L’argumentaire de Pierre et Laëtitia paraît surréaliste : « La départementale est une route privée », assènent-ils avec un aplomb désarmant, tout en invitant les fonctionnaires à « faire des recherches ». L’homme décline son nom de famille (« de la famille L. par ouï-dire, en minuscules s’il vous plaît, car nous ne sommes pas des entreprises »), tandis que sa femme et lui répètent : « Je ne contracte pas, je ne contracte pas avec une société privée. » La vidéo, partagée par Vincent Flibustier, influenceur belge engagé dans la lutte contre les théories du complot, a été visionnée environ neuf millions de fois sur X, et a suscité de nombreuses moqueries.
Derrière les sarcasmes, cette scène illustre un phénomène de société marginal mais préoccupant, les « êtres souverains ». Cette communauté antisystème, qui s’estime exempte des lois et obligations nationales, peut verser dans « des activités illégales et violentes », prévient l’Organisation non gouvernementale américaine Southern Poverty Law Center. En France, le mouvement regroupe quelques dizaines de milliers de personnes. Le canal « fraude du nom légal » compte ainsi 20 000 abonnés sur le réseau Telegram. Une autre chaîne, CLC (Common Law Court), le « tribunal de droit commun » dont ils se réclament, compte 3 000 abonnés – en avril 2023, ils n’étaient encore que 500.
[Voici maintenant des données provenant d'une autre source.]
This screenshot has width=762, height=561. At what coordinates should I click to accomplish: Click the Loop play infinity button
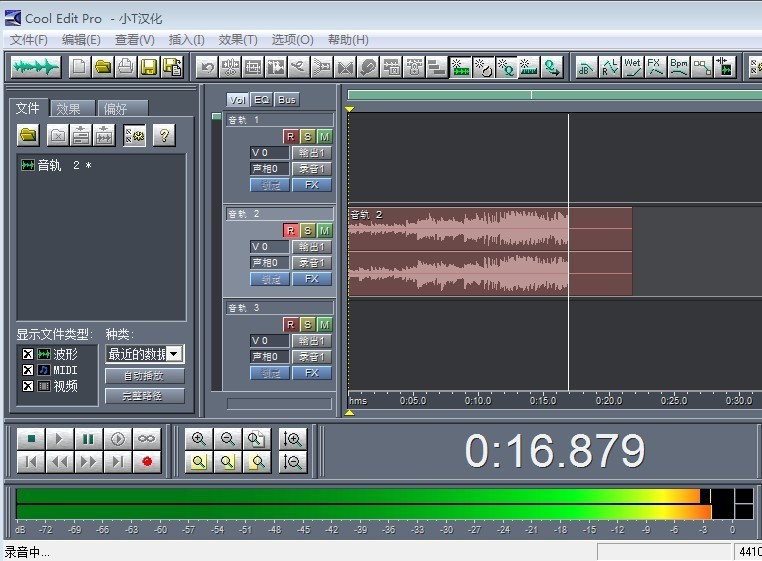[x=147, y=439]
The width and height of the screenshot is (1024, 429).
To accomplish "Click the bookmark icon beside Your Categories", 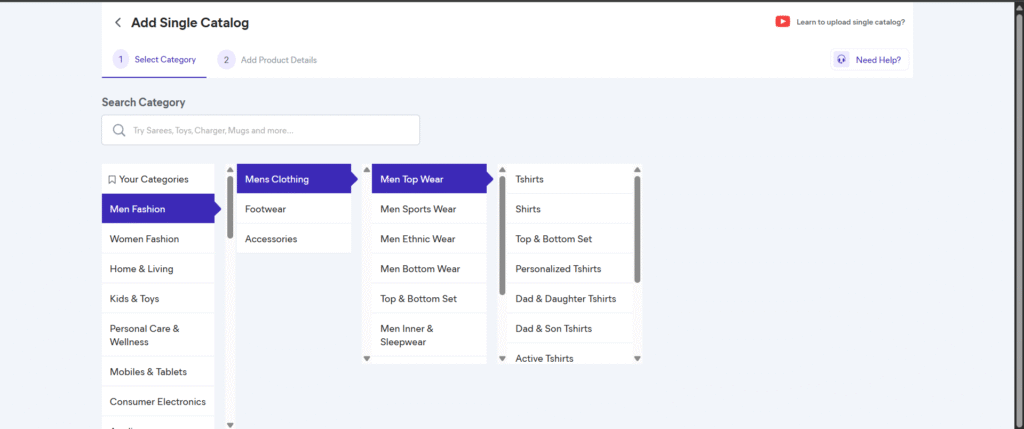I will (112, 180).
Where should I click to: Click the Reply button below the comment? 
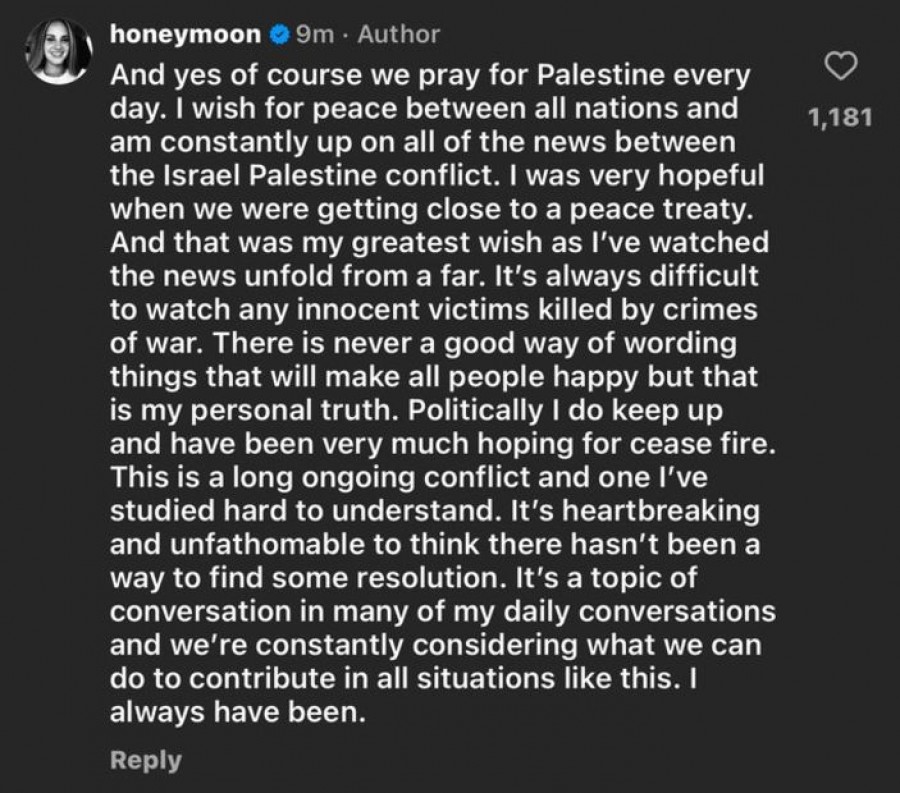[x=146, y=760]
L’Etat, une entreprise comme les autres
Cette mouvance conspirationniste proche de l’anarchisme d’extrême droite est née aux Etats-Unis dans les années 1970. Elle se présente comme un syncrétisme d’antifédéralisme, de résistance fiscale, de complotisme et de pseudolégalisme − attitude consistant à respecter des normes juridiques fictives, perçues comme supérieures aux lois en vigueur. Au cœur de cette croyance, l’idée que les Etats n’ont aucune existence légale réelle, mais sont des sociétés privées enregistrées à Washington.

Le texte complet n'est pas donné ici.